Installed at Glasgow School of Art, he began writing sections of what would eventually become Lanark as short stories. At the same time, his views on socialism, nationalism and nuclear disarmament began to take shape. Very quickly, his life fell into a pattern: often on the breadline, he took jobs teaching or painting theatre scenery to fund his art work. The commissions started to come: in the mid-50s, he produced murals for the Scotland-USSR Society, the Soviet link proving too much for the school of art, which snubbed the unveiling.

In the mid-70s, Gray joined a writing group where he met Scottish authors including James Kelman and Tom Leonard, later to join him as writers in residence at Glasgow University. Those years were productive, but it wasn't until the publication of Lanark in 1981 that Gray gained widespread recognition. Unlikely Stories, Mostly; 1982, Janine; The Fall of Kelvin Walker and Five Scottish Artists followed.

All Gray's books - except 1982, Janine - are semi-autobiographical and deal with the themes of sex and disillusionment. They are also overtly political, with one of the criticisms of his work being that it tends towards the didactic. The masochistic fantasy scenes in 1982, Janine have also led him to be viewed as a misogynist, though a glance at his personal life suggests his attitude towards women is quite complex. His marriage to Inge Sorenson, who was 17 at the time and gave him his only child, Andrew, broke up in 1970, but they kept in contact, and, in 2000, when Sorenson was dying of cancer she came back to Glasgow and spent a few weeks with him and his second wife Morag McAlpine. He has said his "selfishness" led to most of his break-ups: "I gave (my partners] everything I could see they wanted if I had it, but all the time I was planning to write and paint things. This meant I could retire into a world of inner space in which I was perfectly happy without them, and some of them resented that, but there was nothing to be done about it." This sentence - simultaneously self-critical and arrogant - sums up the contradiction at the heart of Gray. Frequently self-deprecating, he nonetheless seems to believe the normal rules do not apply to him.
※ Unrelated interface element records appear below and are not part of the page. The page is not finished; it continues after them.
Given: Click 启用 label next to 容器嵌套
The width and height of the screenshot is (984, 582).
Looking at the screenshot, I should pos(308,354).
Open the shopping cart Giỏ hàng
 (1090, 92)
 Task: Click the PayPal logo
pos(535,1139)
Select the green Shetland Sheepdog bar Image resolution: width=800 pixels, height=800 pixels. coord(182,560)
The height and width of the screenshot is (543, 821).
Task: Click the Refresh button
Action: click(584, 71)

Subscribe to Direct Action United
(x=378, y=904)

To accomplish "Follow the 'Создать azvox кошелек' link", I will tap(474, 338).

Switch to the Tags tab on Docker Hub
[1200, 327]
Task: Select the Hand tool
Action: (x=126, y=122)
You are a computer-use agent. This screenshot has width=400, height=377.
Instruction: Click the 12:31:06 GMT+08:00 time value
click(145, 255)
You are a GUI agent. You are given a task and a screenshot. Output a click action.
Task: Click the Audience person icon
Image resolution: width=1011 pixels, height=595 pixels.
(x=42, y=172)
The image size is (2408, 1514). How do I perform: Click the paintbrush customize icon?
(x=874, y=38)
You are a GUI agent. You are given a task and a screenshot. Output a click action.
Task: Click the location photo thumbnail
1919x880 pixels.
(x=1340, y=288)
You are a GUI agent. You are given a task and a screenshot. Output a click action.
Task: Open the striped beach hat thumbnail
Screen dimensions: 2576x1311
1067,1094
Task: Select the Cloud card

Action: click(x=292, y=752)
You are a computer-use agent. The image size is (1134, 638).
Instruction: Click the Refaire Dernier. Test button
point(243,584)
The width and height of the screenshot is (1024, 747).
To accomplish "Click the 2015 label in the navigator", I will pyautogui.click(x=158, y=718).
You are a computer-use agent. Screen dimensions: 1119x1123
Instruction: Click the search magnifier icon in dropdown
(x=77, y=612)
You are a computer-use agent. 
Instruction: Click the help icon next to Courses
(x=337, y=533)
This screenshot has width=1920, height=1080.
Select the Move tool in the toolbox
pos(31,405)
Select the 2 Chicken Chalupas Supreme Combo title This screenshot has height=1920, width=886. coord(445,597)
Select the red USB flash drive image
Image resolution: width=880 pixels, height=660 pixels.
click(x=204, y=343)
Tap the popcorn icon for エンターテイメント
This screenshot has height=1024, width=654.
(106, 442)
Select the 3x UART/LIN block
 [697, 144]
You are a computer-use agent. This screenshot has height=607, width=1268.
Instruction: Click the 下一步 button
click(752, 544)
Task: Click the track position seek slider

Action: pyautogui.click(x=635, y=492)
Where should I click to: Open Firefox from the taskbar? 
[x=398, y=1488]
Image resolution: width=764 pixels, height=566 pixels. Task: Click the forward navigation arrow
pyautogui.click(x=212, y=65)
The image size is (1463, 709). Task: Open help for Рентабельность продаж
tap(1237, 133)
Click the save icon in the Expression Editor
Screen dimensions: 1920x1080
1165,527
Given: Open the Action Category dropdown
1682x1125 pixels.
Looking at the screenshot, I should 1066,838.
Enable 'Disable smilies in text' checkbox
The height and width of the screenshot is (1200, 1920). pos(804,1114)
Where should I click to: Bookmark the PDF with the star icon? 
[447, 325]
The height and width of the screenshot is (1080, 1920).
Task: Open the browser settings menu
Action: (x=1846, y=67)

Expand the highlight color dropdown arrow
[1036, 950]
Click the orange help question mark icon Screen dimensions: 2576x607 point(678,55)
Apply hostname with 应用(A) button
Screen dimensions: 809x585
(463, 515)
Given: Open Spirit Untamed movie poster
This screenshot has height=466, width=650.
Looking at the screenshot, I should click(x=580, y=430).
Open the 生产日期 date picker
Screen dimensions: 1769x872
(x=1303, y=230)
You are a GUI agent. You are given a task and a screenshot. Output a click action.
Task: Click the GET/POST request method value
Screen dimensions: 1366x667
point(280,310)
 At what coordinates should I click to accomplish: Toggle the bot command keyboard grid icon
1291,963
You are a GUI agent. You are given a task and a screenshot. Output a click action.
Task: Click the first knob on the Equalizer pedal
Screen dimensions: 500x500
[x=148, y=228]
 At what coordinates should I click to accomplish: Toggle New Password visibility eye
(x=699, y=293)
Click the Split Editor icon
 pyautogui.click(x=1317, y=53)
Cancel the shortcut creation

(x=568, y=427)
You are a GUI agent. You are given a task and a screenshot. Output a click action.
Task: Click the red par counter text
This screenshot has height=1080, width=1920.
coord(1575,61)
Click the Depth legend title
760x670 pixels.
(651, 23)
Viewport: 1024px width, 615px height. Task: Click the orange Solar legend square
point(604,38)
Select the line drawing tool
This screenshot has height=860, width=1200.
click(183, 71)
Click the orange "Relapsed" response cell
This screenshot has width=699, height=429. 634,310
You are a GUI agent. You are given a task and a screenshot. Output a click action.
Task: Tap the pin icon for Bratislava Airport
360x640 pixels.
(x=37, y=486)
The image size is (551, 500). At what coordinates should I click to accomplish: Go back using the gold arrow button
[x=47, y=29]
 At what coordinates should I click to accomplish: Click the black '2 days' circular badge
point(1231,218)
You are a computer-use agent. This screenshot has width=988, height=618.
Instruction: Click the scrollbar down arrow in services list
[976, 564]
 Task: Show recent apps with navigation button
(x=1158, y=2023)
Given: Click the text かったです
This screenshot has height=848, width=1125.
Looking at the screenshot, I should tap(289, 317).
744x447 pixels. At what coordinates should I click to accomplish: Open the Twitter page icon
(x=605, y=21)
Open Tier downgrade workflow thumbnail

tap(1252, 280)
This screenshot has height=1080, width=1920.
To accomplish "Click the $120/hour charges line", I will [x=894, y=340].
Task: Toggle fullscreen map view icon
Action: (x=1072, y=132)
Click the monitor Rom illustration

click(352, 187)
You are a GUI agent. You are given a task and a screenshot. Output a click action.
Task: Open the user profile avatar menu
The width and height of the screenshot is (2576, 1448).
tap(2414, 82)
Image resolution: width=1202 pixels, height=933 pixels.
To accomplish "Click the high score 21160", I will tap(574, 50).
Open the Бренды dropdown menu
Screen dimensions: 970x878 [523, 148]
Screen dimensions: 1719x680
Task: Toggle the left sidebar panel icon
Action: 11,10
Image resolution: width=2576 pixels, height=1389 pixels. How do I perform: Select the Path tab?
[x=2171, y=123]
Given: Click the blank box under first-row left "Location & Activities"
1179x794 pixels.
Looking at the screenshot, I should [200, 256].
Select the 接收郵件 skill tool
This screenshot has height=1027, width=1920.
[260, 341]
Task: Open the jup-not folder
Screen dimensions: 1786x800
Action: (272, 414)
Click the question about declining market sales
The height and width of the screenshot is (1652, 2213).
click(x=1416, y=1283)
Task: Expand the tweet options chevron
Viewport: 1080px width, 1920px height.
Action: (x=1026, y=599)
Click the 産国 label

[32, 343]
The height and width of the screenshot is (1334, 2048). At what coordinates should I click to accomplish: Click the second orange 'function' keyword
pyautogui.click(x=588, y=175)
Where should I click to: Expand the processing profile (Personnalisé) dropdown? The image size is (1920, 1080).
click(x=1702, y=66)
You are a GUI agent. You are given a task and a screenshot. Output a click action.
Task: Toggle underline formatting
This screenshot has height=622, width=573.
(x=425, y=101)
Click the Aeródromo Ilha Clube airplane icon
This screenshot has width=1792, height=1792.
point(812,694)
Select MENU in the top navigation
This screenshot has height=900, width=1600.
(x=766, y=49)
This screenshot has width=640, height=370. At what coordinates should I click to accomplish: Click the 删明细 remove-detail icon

There is no sign of this self-absorption diminishing. Indeed, Gray met Glass's proposal for a biography with the tongue-in-cheek, yet revealing riposte: "Be my Boswell. Tell the world of my genius." There is no sign of his work pace slowing either.Although he has suffered ill health, Gray is still involved in many projects, including Fleck (a modern Scottish take on Goethe's Faust). His art works are now selling, his ceiling at Oran Mor has been acclaimed and he is about to embark on a mural in Hillhead tube station. For all that Gray is renowned for "loving the sound of deadlines wooshing by", he continues to heed the words of the epigraph he made famous and which is engraved above his name on the Scottish Parliament building. He works, as he has always done, as though he lived "in the early days of a better nation."